[Opening MATERIAL PROVIDED section]

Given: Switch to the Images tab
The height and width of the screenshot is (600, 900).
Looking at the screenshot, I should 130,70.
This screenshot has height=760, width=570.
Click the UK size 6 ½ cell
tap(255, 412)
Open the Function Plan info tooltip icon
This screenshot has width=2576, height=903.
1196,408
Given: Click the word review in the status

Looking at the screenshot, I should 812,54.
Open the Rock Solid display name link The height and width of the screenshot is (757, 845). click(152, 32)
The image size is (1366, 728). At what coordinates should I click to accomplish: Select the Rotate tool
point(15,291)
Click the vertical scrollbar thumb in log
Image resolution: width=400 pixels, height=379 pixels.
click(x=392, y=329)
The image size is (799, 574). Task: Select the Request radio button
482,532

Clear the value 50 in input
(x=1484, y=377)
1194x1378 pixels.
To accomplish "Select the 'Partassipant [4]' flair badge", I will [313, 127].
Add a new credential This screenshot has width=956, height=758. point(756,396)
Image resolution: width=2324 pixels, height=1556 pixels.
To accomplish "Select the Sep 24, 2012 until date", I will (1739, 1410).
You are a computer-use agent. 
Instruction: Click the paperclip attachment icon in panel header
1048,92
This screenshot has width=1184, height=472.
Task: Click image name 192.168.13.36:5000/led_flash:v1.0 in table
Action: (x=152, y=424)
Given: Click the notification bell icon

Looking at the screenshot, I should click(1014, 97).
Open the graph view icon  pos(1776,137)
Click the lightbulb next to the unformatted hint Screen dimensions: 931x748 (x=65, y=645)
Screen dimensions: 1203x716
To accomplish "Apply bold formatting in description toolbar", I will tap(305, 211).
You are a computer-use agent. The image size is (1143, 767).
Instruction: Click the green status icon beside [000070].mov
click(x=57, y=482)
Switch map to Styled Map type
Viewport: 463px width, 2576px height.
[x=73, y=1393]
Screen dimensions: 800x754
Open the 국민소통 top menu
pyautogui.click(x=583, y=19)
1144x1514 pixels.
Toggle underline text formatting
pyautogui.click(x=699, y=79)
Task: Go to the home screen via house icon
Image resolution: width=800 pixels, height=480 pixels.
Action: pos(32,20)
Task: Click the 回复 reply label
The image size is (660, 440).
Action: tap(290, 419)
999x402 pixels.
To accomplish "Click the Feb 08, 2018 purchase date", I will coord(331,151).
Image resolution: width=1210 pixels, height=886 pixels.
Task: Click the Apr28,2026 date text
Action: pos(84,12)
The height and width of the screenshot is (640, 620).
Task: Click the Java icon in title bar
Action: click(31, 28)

[Closing MATERIAL PROVIDED section]

Please let your answer be exactly the lines from the one holding "Viewport: 463px width, 2576px height." through the last line of the entries above, both ends included.

● **ANSWER**:
Viewport: 463px width, 2576px height.
[x=73, y=1393]
Screen dimensions: 800x754
Open the 국민소통 top menu
pyautogui.click(x=583, y=19)
1144x1514 pixels.
Toggle underline text formatting
pyautogui.click(x=699, y=79)
Task: Go to the home screen via house icon
Image resolution: width=800 pixels, height=480 pixels.
Action: pos(32,20)
Task: Click the 回复 reply label
The image size is (660, 440).
Action: tap(290, 419)
999x402 pixels.
To accomplish "Click the Feb 08, 2018 purchase date", I will coord(331,151).
Image resolution: width=1210 pixels, height=886 pixels.
Task: Click the Apr28,2026 date text
Action: pos(84,12)
The height and width of the screenshot is (640, 620).
Task: Click the Java icon in title bar
Action: click(31, 28)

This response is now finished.